Les débats sur le développement des transports sont au centre d'une loi-cadre examinée cette semaine au Sénat. Les 22 articles de ce projet, défendu par le ministre des transports Philippe Tabarot, seront analysés à partir de mercredi. Jean-Marc Vayssouze-Faure, président de l'association Urgence POLT, s'est dit très optimiste lors de son passage sur ICI Limousin matin ce lundi. « Nous vivons une époque où il est clair pour tous, surtout avec la crise énergétique, que le train représente un mode de transport d'avenir, souvent décarboné, donc à privilégier », a-t-il déclaré.
Il a ajouté que « cette loi cadre pose des bases pour plusieurs lois de programmation impliquant des engagements sur une décennie ». Cependant, il a exprimé ses inquiétudes : « La véritable difficulté réside dans l'absence de précisions concernant les délais pour la mise en œuvre de ces engagements ».
Un manque de financement pour les petites lignes ?

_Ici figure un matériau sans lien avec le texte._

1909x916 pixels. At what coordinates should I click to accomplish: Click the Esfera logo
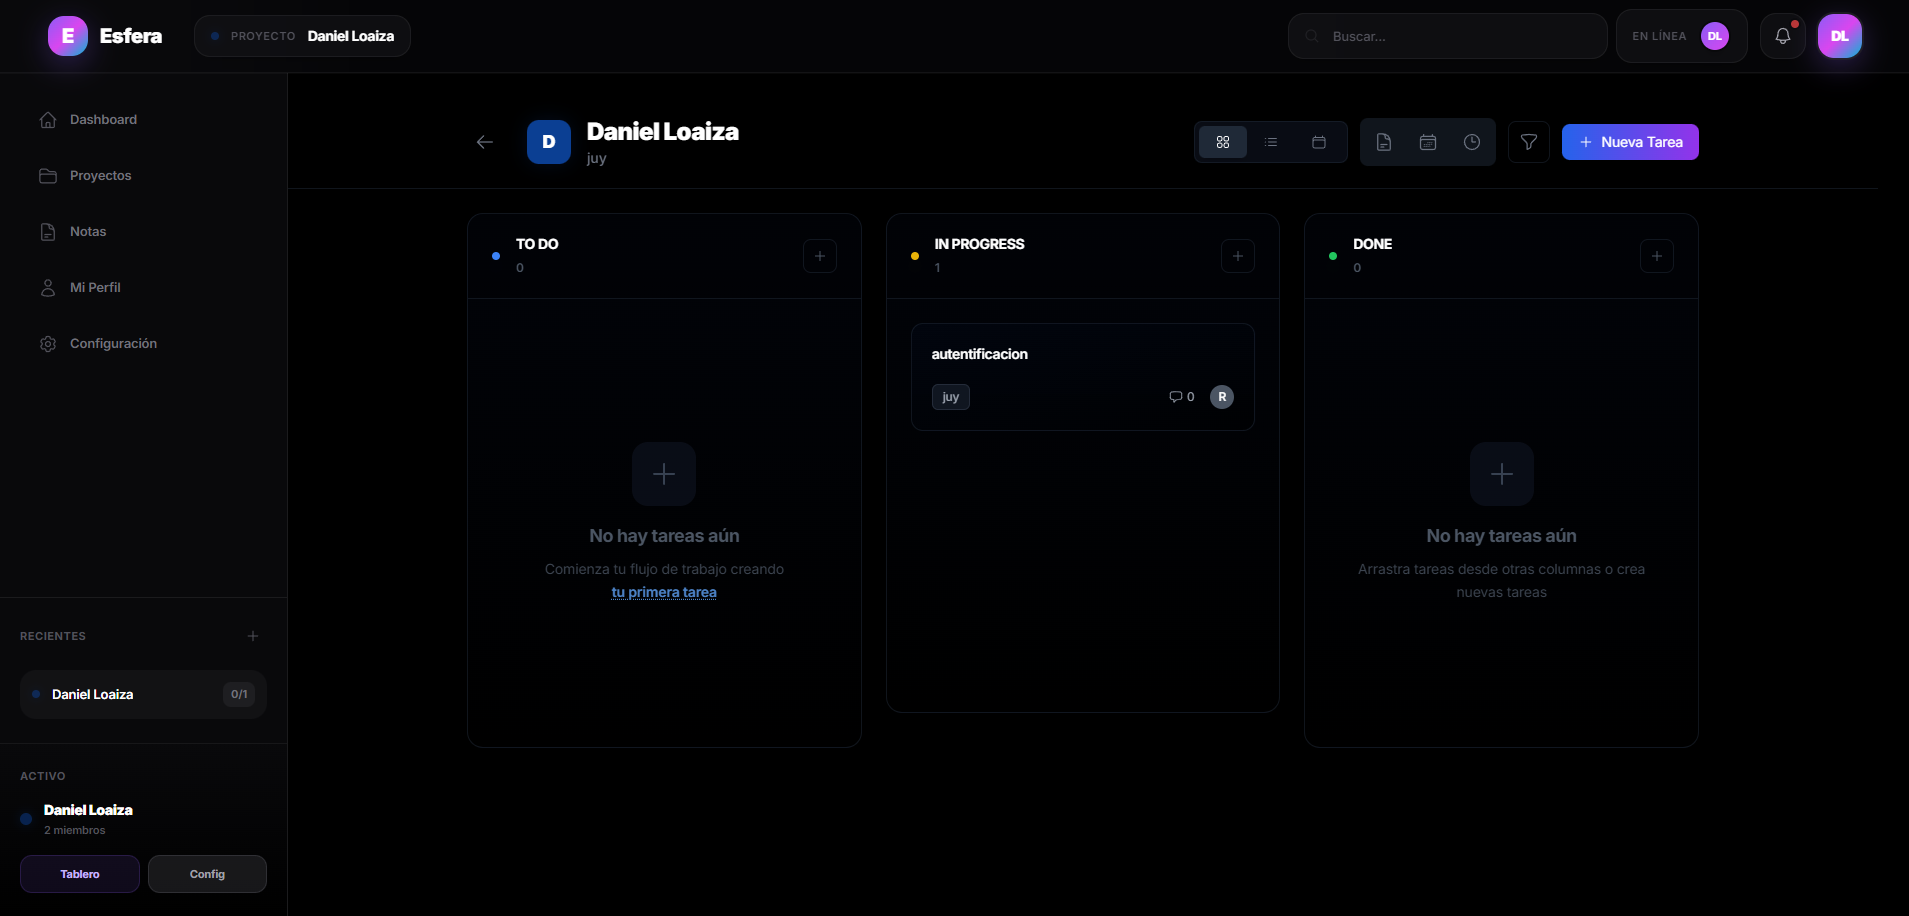point(104,35)
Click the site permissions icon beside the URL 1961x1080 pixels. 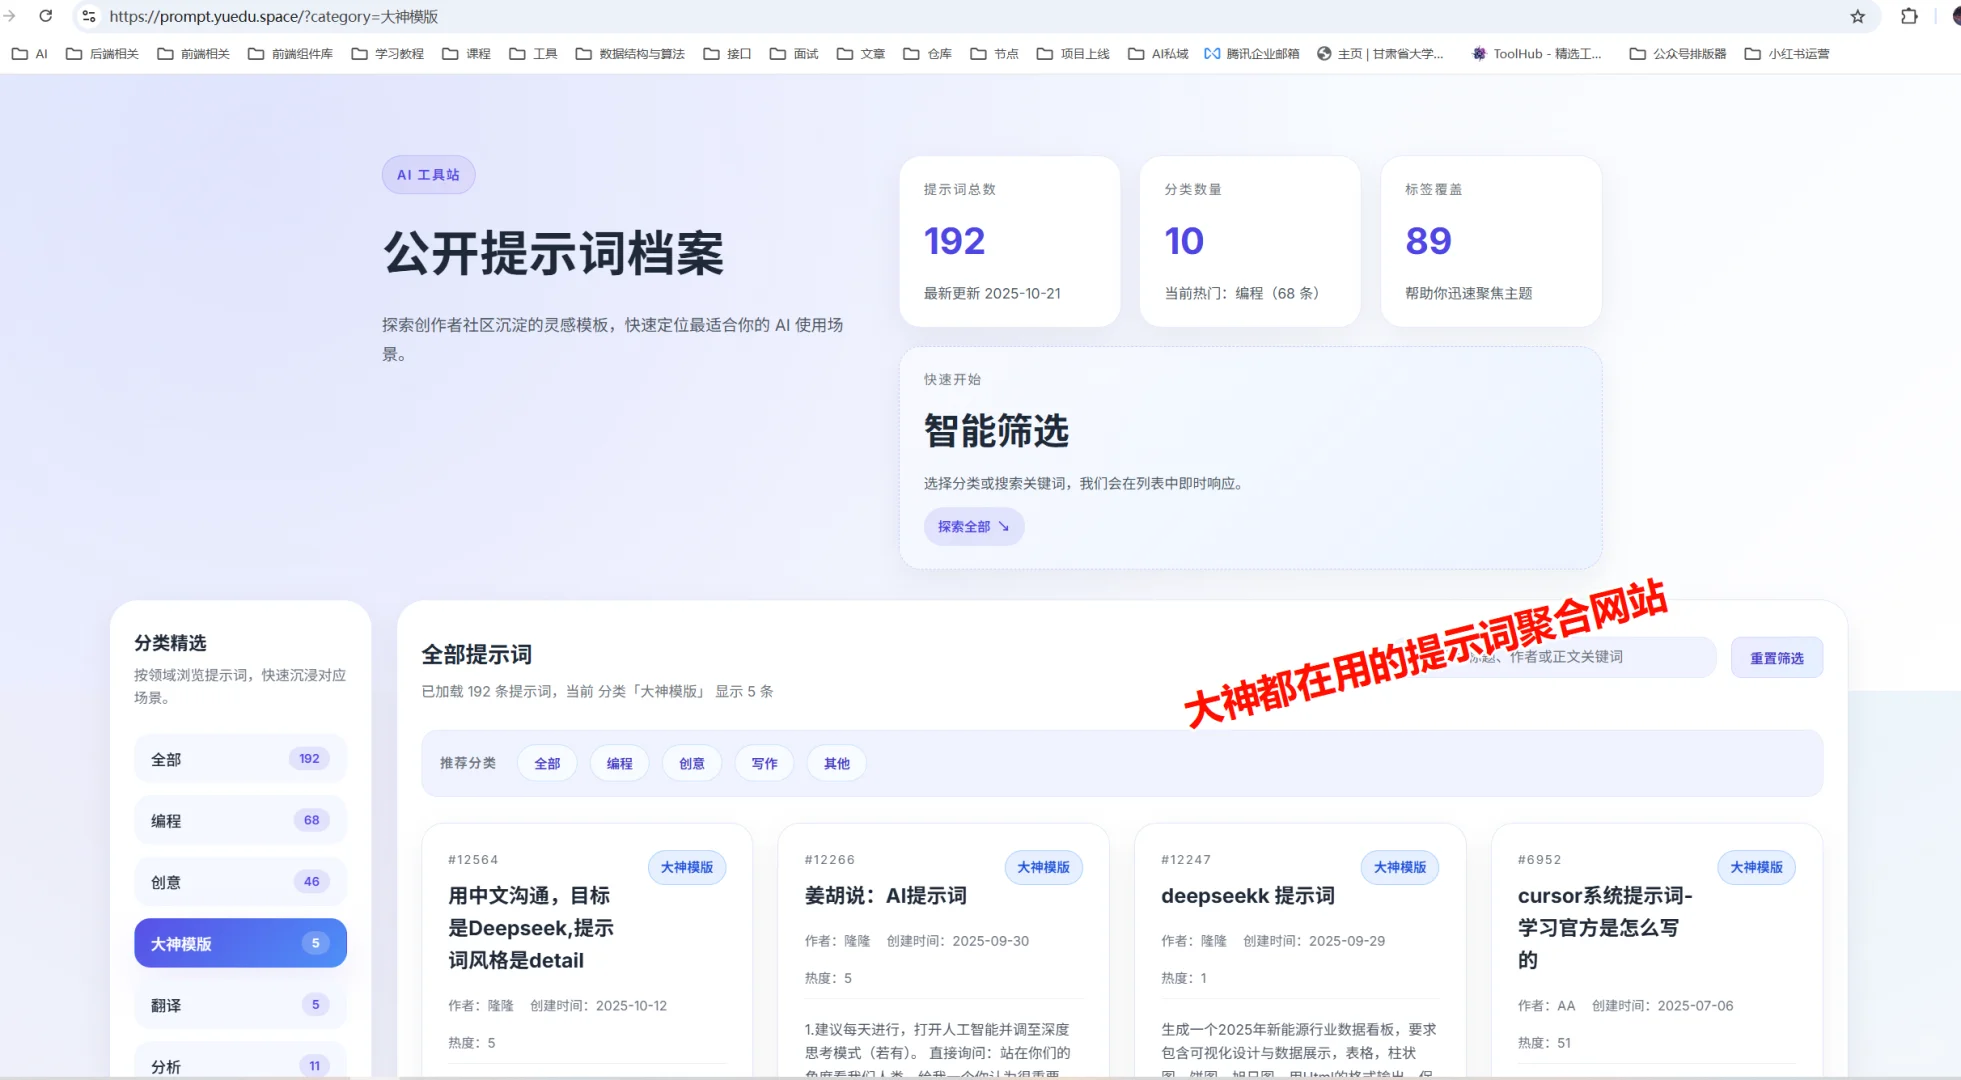point(89,16)
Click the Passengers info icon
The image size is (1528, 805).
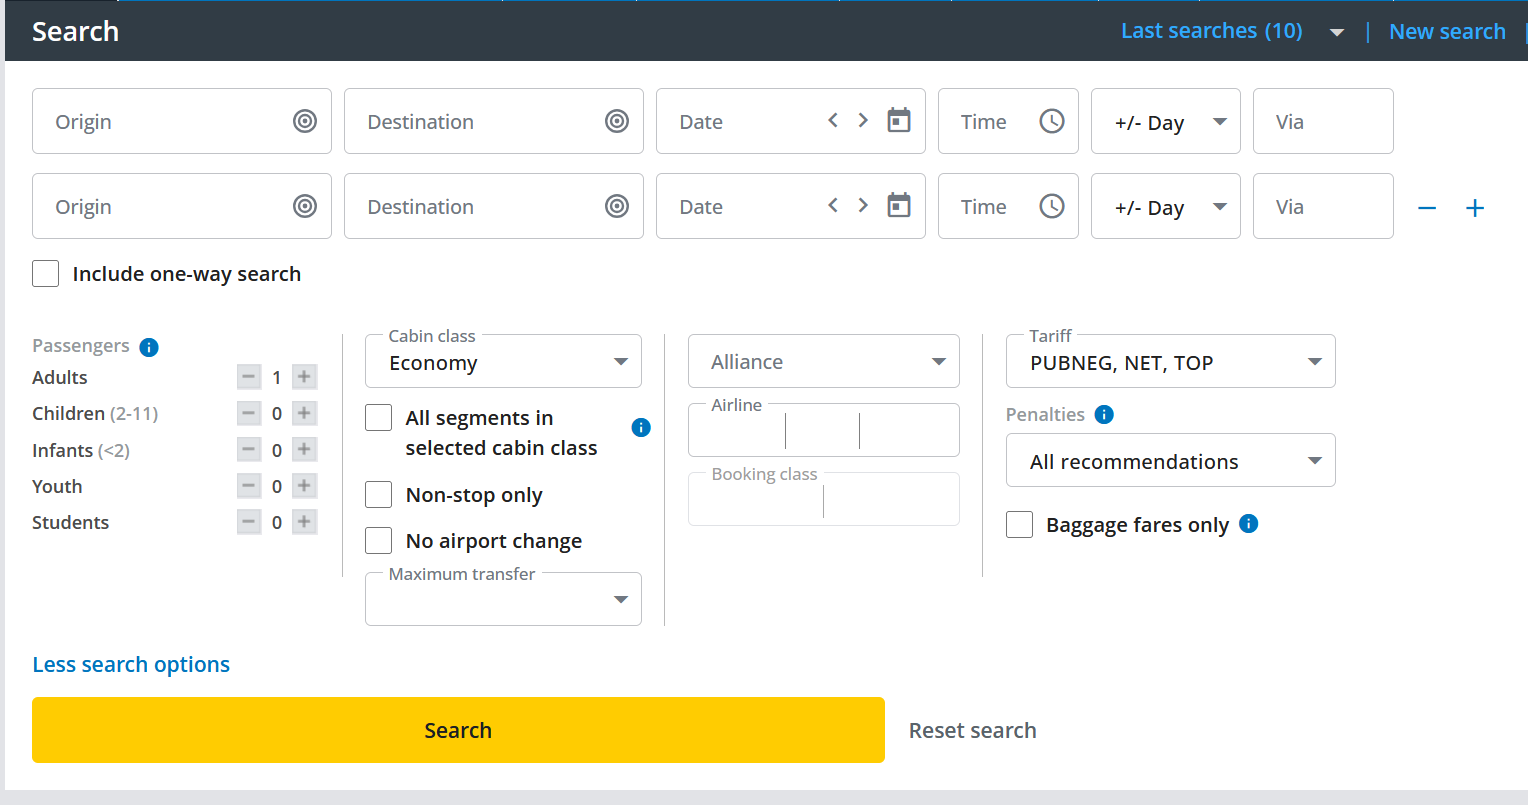(149, 347)
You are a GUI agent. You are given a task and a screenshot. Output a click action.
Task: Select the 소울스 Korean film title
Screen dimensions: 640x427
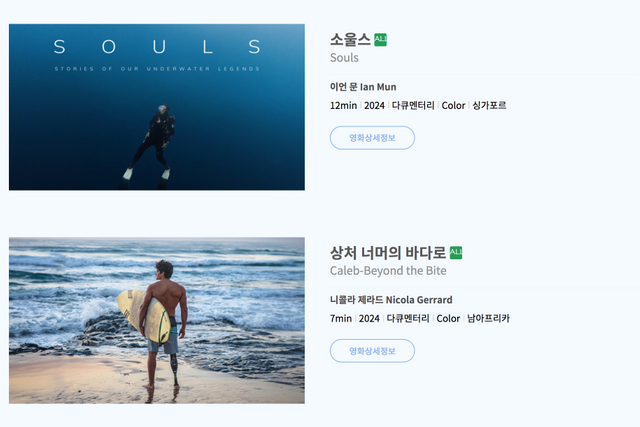[x=350, y=40]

Vayssouze-Faure a rappelé les investissements déjà réalisés sur la ligne POLT et a exprimé le souhait que ces fonds soient « sécurisés pour éviter de reproduire les erreurs du passé et garantir un entretien régulier ». Selon lui, la loi cadre aborde également la question cruciale des petites lignes : « Sommes-nous en train de les laisser à l'abandon ? » Sa préoccupation se concentre sur un manque de financements adéquats pour ces lignes de desserte. « Le financement de ces lignes est souvent partagé entre les régions et l'État, et chacun semble se décharger sur l'autre », a-t-il lancé. Alors que le réseau français compte 23 000 kilomètres de voies, il a souligné que « les petites lignes, représentant le tiers de ce réseau, nécessitent une attention particulière pour leur entretien futur ». Cette interview a permis de mettre en lumière des enjeux cruciaux pour le transport ferroviaire en France.